● Supplied data:
----------

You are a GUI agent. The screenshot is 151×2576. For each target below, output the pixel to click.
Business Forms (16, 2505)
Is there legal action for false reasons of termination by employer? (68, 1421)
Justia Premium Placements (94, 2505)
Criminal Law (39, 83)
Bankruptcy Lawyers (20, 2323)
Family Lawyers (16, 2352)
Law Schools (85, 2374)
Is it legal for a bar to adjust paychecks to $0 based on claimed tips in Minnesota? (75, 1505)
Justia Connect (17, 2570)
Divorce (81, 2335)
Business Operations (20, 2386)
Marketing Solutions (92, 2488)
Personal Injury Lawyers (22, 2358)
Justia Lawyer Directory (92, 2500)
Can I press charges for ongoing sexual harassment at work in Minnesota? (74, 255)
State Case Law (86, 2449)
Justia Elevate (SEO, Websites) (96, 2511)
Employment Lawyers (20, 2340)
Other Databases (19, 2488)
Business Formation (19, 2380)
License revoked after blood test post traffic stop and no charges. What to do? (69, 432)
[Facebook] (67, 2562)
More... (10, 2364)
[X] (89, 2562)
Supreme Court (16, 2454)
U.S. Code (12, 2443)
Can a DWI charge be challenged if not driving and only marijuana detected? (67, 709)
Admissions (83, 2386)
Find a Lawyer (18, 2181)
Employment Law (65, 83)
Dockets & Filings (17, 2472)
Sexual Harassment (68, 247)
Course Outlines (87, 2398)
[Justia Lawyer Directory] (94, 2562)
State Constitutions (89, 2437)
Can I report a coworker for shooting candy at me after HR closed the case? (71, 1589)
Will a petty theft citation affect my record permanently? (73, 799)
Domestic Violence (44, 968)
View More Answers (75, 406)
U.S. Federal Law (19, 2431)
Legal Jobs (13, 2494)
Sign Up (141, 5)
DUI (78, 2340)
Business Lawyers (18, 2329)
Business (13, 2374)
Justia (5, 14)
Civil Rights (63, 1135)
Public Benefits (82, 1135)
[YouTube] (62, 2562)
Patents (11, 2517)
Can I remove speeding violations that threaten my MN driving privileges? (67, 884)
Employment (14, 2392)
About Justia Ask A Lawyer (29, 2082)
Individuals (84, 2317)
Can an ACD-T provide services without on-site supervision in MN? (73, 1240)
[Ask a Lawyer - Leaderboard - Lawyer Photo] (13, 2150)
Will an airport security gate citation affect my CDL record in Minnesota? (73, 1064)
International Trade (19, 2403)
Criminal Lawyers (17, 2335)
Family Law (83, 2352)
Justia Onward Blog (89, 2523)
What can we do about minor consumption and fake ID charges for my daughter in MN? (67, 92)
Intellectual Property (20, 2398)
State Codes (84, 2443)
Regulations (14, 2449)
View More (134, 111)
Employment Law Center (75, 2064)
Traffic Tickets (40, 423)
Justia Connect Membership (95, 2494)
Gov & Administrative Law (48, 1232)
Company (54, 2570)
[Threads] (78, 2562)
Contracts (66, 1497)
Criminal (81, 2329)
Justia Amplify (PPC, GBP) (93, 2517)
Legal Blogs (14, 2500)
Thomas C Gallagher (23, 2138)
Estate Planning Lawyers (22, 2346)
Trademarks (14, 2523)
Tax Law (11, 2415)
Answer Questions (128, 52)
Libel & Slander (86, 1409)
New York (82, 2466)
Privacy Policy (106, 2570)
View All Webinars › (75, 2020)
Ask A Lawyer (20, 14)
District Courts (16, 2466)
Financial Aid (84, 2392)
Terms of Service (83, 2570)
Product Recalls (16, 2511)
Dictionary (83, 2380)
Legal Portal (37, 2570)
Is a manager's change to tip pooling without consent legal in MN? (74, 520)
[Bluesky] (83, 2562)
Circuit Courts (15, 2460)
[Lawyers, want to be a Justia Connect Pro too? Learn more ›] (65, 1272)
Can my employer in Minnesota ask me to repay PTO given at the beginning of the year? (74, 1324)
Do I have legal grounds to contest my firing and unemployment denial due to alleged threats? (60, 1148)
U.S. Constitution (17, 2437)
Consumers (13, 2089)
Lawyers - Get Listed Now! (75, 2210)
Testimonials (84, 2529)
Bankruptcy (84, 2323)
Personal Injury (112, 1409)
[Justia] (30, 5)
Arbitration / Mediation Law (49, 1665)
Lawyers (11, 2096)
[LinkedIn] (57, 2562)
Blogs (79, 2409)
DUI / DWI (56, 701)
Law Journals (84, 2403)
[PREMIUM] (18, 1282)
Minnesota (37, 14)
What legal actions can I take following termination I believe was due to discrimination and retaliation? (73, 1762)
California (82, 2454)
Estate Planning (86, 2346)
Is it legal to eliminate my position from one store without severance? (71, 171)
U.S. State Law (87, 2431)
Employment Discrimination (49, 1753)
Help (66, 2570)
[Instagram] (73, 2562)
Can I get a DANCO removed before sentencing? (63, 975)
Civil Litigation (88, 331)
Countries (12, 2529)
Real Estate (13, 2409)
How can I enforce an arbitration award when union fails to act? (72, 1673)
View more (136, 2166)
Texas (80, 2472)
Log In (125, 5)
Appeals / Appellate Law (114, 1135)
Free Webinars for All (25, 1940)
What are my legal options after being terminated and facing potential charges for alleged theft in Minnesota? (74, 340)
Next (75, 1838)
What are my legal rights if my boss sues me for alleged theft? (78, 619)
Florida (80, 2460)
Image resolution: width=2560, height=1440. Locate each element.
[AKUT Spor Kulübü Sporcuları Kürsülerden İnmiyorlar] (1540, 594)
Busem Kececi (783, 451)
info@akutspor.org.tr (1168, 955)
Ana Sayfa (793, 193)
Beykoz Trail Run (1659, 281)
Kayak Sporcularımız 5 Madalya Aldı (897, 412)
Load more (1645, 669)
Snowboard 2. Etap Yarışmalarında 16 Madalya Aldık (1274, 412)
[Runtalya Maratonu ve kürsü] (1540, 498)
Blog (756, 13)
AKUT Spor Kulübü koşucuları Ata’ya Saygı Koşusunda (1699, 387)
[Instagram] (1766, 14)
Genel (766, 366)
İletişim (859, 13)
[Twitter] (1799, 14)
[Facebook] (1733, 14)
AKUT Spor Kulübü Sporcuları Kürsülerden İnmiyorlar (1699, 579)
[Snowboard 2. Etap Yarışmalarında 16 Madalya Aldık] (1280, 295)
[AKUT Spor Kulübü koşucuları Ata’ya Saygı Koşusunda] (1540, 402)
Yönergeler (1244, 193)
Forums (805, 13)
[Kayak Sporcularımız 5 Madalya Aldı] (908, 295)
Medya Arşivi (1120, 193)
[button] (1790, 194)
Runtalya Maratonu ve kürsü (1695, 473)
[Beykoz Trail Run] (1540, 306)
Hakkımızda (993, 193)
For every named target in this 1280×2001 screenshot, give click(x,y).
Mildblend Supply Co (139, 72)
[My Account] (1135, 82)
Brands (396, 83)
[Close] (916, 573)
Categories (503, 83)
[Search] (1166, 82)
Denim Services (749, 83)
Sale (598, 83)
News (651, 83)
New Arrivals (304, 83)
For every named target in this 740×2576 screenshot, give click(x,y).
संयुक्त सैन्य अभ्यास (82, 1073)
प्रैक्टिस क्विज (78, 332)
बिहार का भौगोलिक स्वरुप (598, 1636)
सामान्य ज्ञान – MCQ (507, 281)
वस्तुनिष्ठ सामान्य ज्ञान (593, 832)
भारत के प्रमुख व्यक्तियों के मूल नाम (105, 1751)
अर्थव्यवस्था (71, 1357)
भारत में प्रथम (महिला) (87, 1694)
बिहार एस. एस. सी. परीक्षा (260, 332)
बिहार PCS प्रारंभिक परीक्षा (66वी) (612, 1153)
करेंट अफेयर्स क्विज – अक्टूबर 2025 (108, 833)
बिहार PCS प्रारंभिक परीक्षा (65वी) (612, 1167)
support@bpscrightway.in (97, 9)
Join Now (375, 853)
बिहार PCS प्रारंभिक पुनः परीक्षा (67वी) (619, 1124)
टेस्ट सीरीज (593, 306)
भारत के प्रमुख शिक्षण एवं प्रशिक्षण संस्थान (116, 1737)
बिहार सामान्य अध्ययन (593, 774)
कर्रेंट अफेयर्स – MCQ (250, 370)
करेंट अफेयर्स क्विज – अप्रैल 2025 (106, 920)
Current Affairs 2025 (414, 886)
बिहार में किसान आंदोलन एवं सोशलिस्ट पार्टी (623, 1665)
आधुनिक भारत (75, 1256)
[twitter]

----------

● Work request: Set down the lines of the listing above verbatim, first line through the line containing "[X] (89, 2562)", inclusive; add no other lines.

● Problem solution:
You are a GUI agent. The screenshot is 151×2576. For each target below, output the pixel to click.
Business Forms (16, 2505)
Is there legal action for false reasons of termination by employer? (68, 1421)
Justia Premium Placements (94, 2505)
Criminal Law (39, 83)
Bankruptcy Lawyers (20, 2323)
Family Lawyers (16, 2352)
Law Schools (85, 2374)
Is it legal for a bar to adjust paychecks to $0 based on claimed tips in Minnesota? (75, 1505)
Justia Connect (17, 2570)
Divorce (81, 2335)
Business Operations (20, 2386)
Marketing Solutions (92, 2488)
Personal Injury Lawyers (22, 2358)
Justia Lawyer Directory (92, 2500)
Can I press charges for ongoing sexual harassment at work in Minnesota? (74, 255)
State Case Law (86, 2449)
Justia Elevate (SEO, Websites) (96, 2511)
Employment Lawyers (20, 2340)
Other Databases (19, 2488)
Business Formation (19, 2380)
License revoked after blood test post traffic stop and no charges. What to do? (69, 432)
[Facebook] (67, 2562)
More... (10, 2364)
[X] (89, 2562)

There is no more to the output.